彼女の価値観がとても好きで、家柄だけではなく、家事もできて、気遣いもできて、夜の世話もできる。そういう所を全部ひっくるめて私なんだと、それを自ら実感できて、尽くせる相手を探していたと語る彼女に魅了されてしまった。そんなことを言われてしまったもうヒモに、ダメ男になるしかないよなぁ…。
話が短かったのは残念だが、彼女の魅力は十分に伝わってきた。正直あまり期待していなかったので思わぬ収穫だった。
○くるみ√
特殊工作員の娘なことだけあり、何かと変わっている。この娘の√が一番不快だった。この娘自体は嫌いではなかったのだが、あの強引な家族関係修復劇には吐き気がした。家族関係が上手くいかなかったのなら、そのまま主人公とは結婚せずに別の形で愛を育んでいく、それでよかっただろう。あんなとってつけたようなモノは要らない。最悪だった。
○ぽん子√
サブなので短いが、この√は好きな部分があった。それは「AIとの恋愛」。自信を機械人間だからと初体験はノーカン、ちゃんと人間の女を愛してあげてと言うぽん子に対する主人公の反応が良かった。ここにきてようやくらぶこみゅ学教師の本領発揮だ。

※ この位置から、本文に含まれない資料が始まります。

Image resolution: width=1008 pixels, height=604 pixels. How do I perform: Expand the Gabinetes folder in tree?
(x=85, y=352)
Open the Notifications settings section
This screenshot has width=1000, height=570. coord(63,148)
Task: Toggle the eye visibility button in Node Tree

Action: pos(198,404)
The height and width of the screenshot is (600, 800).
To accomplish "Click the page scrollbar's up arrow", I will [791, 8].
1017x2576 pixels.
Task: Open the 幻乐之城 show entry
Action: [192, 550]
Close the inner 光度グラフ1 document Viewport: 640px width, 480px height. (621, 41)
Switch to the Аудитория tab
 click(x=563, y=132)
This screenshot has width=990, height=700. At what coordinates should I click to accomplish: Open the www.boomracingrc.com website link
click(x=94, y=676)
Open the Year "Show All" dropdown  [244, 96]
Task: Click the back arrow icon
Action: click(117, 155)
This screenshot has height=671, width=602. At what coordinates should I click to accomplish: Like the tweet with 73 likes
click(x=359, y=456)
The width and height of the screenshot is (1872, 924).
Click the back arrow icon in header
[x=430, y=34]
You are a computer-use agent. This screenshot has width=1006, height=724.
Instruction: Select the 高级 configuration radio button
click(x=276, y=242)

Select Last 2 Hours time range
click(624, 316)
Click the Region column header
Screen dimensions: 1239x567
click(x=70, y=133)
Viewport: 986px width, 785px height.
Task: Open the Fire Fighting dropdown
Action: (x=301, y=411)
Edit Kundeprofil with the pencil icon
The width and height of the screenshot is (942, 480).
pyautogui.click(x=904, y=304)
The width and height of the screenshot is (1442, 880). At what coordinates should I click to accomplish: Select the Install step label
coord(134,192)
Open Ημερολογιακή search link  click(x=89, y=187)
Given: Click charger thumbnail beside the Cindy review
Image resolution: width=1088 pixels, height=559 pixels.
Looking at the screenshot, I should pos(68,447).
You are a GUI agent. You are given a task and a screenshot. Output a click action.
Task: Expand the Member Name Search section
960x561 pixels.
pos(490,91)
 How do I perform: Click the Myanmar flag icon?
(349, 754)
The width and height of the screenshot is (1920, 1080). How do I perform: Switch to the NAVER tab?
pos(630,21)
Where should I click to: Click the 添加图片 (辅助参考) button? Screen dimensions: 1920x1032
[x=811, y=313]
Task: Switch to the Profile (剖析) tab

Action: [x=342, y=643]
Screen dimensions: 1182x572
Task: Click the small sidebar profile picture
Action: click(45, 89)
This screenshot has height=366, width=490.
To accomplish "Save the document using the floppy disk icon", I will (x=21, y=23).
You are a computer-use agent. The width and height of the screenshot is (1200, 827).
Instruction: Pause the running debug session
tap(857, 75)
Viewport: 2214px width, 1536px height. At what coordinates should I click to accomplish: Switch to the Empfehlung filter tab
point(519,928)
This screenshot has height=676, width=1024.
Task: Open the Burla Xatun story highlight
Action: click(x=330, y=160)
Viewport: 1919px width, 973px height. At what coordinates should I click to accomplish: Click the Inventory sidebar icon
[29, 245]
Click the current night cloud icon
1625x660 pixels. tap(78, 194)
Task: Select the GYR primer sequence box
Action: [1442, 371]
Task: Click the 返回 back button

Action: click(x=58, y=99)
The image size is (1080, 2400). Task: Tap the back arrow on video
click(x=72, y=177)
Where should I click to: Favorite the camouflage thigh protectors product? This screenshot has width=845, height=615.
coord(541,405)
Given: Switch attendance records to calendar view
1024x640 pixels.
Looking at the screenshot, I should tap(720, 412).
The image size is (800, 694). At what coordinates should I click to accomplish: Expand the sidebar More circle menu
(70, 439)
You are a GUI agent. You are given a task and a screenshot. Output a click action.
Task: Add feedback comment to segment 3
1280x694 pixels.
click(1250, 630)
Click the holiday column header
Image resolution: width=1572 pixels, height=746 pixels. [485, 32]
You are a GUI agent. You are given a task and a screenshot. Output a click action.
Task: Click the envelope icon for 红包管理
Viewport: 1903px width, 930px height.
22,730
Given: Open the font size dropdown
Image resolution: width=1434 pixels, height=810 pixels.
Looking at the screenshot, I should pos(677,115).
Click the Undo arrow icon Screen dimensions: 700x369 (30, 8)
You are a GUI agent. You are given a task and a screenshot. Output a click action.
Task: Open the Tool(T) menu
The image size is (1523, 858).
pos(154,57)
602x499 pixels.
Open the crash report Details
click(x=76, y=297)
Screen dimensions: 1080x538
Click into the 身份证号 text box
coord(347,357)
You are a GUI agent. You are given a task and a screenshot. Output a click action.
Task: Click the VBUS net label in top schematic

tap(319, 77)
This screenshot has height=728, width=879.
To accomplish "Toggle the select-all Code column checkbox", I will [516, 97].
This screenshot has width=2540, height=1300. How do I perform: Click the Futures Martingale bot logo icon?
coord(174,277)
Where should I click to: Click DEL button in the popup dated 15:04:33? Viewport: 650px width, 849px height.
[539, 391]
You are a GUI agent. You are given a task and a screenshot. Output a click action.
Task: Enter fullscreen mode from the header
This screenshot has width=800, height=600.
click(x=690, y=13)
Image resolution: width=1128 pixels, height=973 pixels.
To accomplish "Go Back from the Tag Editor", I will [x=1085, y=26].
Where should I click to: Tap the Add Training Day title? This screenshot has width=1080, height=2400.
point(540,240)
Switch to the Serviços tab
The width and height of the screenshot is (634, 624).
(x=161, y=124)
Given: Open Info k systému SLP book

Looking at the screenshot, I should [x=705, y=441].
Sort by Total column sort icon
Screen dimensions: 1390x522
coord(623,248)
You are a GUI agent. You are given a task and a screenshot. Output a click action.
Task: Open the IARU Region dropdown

「相手が例え機械であっても、お互いが愛しいと思う感情が芽生えたとき「愛情」が生まれる」
素晴らしい。そうなのだ、愛情とはそういうものなのだと、拍手喝采だった。
○弓真√
教師と生徒の恋愛だけでなく、教師と教師の恋愛まであるとは。話は流れで付き合う大人らしい付き合い方だったがまあこんなものだろう。しかし初デートで好きな球団の観戦に行くと言い出す彼女は何というか、行き遅れだなぁって…。
○鳴√
天使の呼び名がふさわしい鳴ちゃん。ゲームばかりしているように見えて、兄を心配する発言が多々見られる。実は優しい妹だった、優しくて可愛くてちょっぴり小悪魔。可愛いね。√自体はサブなので短く見所も少ないが、出番が増えた。それだけで十分かもしれない。
話は基本的に面白くなく、不快に思う部分も多いが、キャラは可愛い。つまりそういう楽しみ方をする作品なのだろう。